***** SOURCE DOCUMENT

The reason undercover cops arent charged is because they are officers of the law, and are thus believed to be pursuing the upholding of the law. See entrapement [wisegeek.com] as it relates to undercover cops "selling" illegal drugs. Since the RIAA "Investigators", many of whom are not even licensed, they are not officers of the law, and thus should not face the same privilege. For similar reasons, setting up your own drug sting operation to help cleanup your neighborhood by trying to sell oregano will probably get you thrown in jail instead of any "customers" you might catch. The defense is arguing that if the investigators are not liable for downloading the content illegally, then the content must be authorized by the RIAA. In this case, its like they sent their own "Johns" out on the street to find prostitutes, and then rather than turning over their own Johns after the deed is done, only turn over the prostitutes, all while not being official law enforcement agents. They are overstepping their rights and should not be afforded the privilege they have assumed.

Tm

Sometimes (2, Informative)

pagewalker (1286802) | more than 5 years ago | (#24474023)

Often Police Officers are reasonably doing what members of the public commonly do, out of a belief that someone is a criminal. If the belief is reasonably formed, I applaud them for it--the police shouldn't be prevented from, in the course of an investigation, pretending to be a regular Joe or Sally in order to see if someone is selling drugs, for example.

**********
***** DATA SHOWN

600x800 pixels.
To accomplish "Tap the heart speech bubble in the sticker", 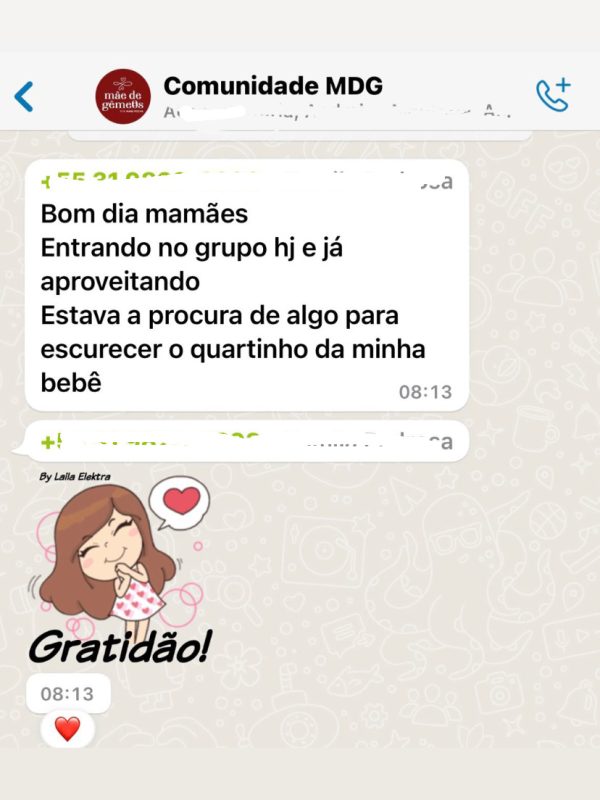I will click(180, 502).
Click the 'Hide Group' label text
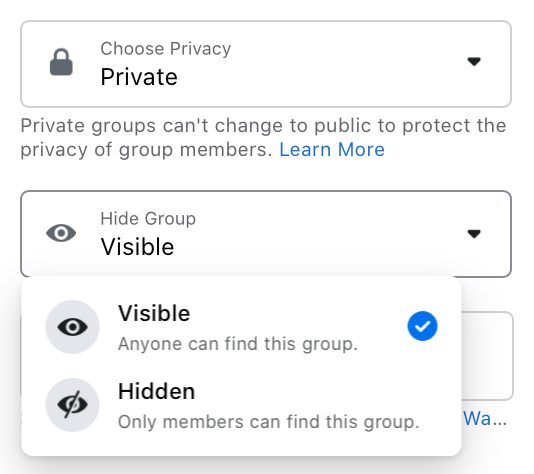Screen dimensions: 534x474 click(x=148, y=218)
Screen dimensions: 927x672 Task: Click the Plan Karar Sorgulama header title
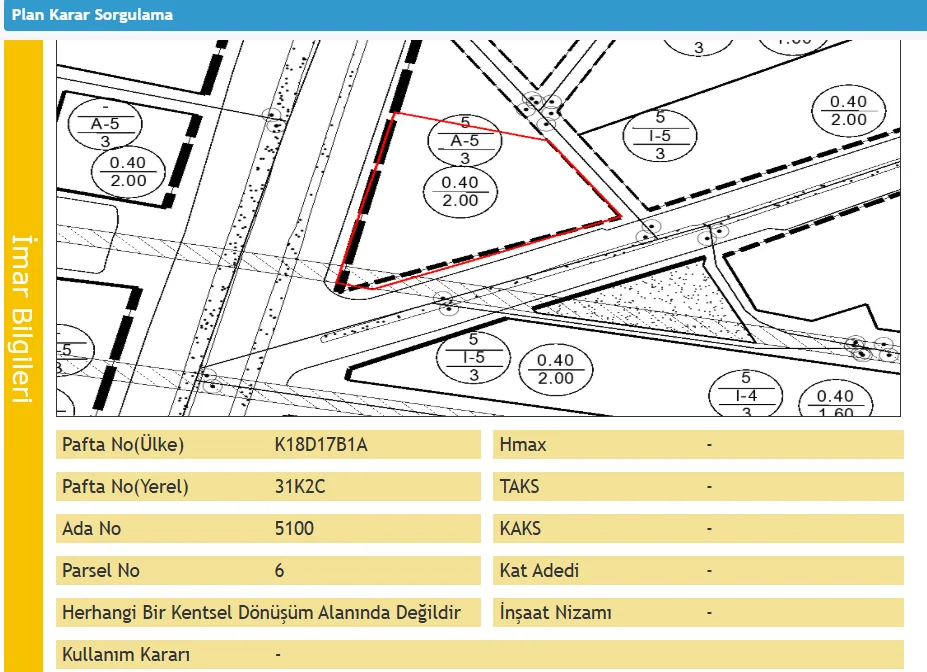[92, 15]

**********

Reproduce the part of the thread on undercover investigators starting with "Sometimes (2, Informative)" and going on through "drugs, for example.", but change "drugs" to "stolen goods".

Sometimes (2, Informative)

pagewalker (1286802) | more than 5 years ago | (#24474023)

Often Police Officers are reasonably doing what members of the public commonly do, out of a belief that someone is a criminal. If the belief is reasonably formed, I applaud them for it--the police shouldn't be prevented from, in the course of an investigation, pretending to be a regular Joe or Sally in order to see if someone is selling stolen goods, for example.